== DATASET ==
● ● ● ● ●

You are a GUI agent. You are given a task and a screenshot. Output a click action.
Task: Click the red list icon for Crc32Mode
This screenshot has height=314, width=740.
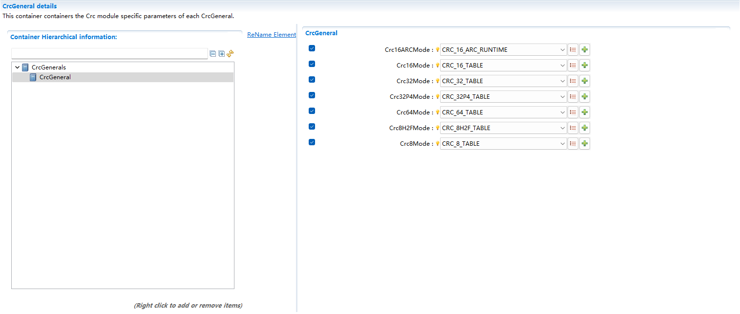click(x=573, y=81)
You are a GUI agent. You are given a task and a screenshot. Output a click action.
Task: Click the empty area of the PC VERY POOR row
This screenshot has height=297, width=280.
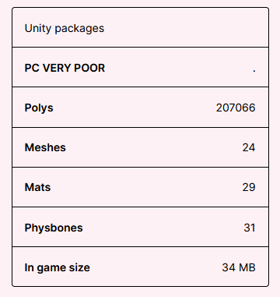179,68
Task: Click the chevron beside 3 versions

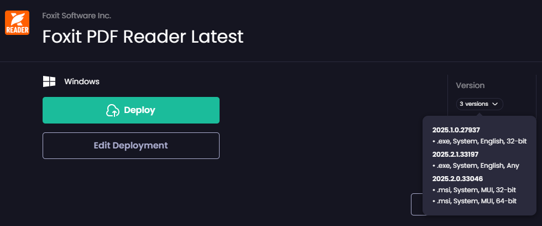Action: coord(494,104)
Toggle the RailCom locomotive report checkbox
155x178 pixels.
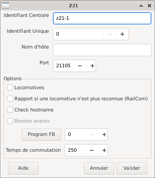pos(10,99)
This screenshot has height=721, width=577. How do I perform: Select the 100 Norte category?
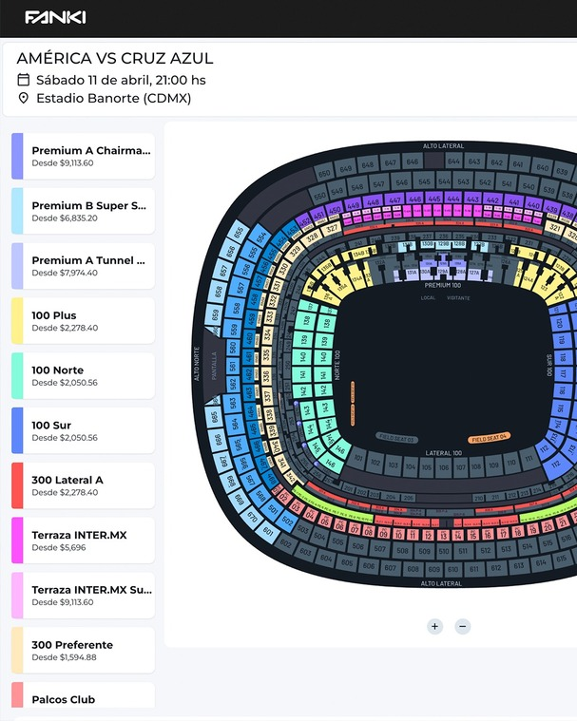click(90, 375)
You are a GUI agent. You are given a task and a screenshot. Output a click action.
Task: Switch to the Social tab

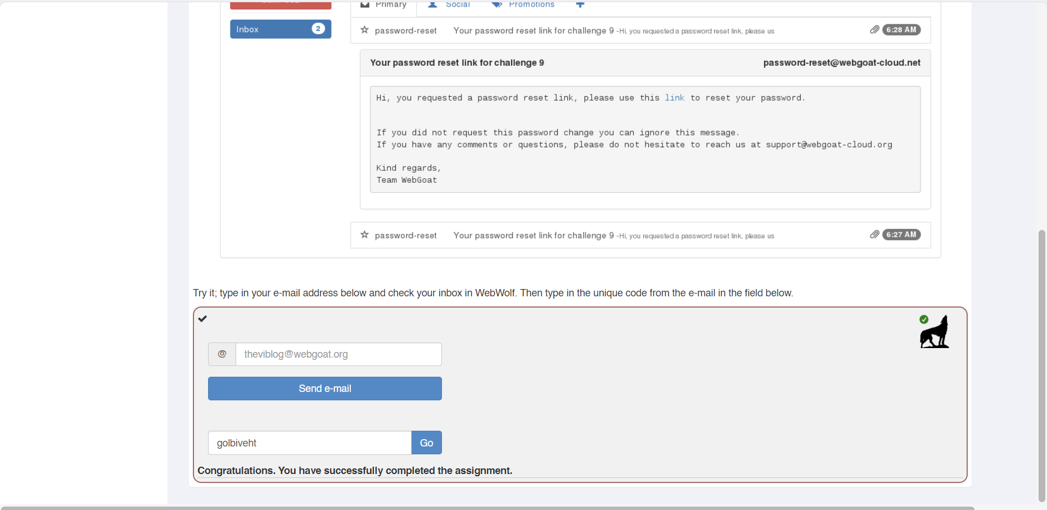coord(449,5)
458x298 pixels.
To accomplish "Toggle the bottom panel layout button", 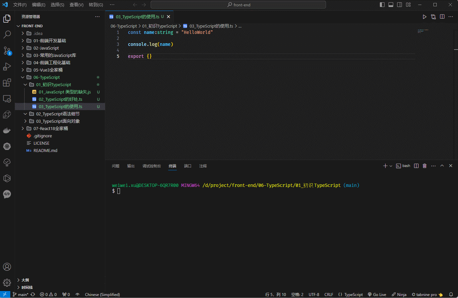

● ● ● ● ●

== ABOUT THIS EXERCISE ==
Each line of the data must be transcribed exactly; pictures are not carried over.

== EXERCISE RESULT ==
You are a GUI agent. You are given a task and a screenshot. Output a click action.
Task: Click the red list icon for Crc32Mode
This screenshot has height=314, width=740.
click(x=573, y=81)
You are a GUI agent. You are given a task and a screenshot. Output a click action.
Task: Click the empty area of the PC VERY POOR row
This screenshot has height=297, width=280.
179,68
Task: Click the chevron beside 3 versions

Action: coord(494,104)
Toggle the RailCom locomotive report checkbox
155x178 pixels.
pos(10,99)
This screenshot has height=721, width=577. How do I perform: Select the 100 Norte category?
click(90, 375)
You are a GUI agent. You are given a task and a screenshot. Output a click action.
Task: Switch to the Social tab

coord(449,5)
458x298 pixels.
To accomplish "Toggle the bottom panel layout button", 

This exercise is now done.